━━━ SUPPLIED PASSAGE ━━━

The Narrow Corridor and the Future of Digital Government

In a new essay, David Eaves shares how "The Narrow Corridor" can serve as a framework for balancing the potential and danger of digital technologies to increase state capability.

Published on June 2, 2022 

Written by David Eaves, Lecturer in Public Policy

A central dilemma for anyone interested in government is the dual nature of the state. On the one hand, the state can be a powerful force for good - harnessing and collectivizing resources to create or enforce rules and norms that support public goods. In this role, states have created miraculous outcomes - sewage systems, public health and education, courts: public goods that have radically improved people’s lives. On the other hand, the same Leviathan-like power that can make the state critical to creating public value also makes it terrifying. The world is sadly filled with examples of state power used to displace, punish, and terrorize marginalized communities, pursue wars of aggression, or simply eliminate dissent.

Building new state capabilities is thus always fraught with dilemmas. This is particularly pertinent to digital government practitioners and observers such as me since this work - by definition - involves building new state capability. Such capabilities may be essential to tackling new problems - regulating social media companies, addressing poverty, or fighting a pandemic. But they can also be used to limit freedom and subject citizens. For example, digital identities, virtual vaccine passports, digital currencies, and data portability all will be critical to lifting billions out of poverty and protecting life and liberty. And they can also be misused for political control or to limit freedom. This is one reason I try to get every public affairs student to read Seeing Like the State

It was thus with great excitement that a couple of years ago I read Daron Acemoglu and James Robinson’s 2019 book, The Narrow Corridor: States, Societies, and the Fate of Liberty. The Narrow Corridor refers to a delicate balance between the powers of the state and society (the civil society, citizens, and the private sector) with the central argument of the book being that for liberty to emerge and flourish, both must be strong.

━━━ SUPPLIED DATA ━━━

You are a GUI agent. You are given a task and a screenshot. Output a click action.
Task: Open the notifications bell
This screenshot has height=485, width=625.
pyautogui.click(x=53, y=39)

━━━

◆ THE TASK ◆
Please say what "The Narrow Corridor" refers to, according to the essay on digital government.

◆ RESPONSE AREA ◆
It refers to a delicate balance between the powers of the state and society (the civil society, citizens, and the private sector).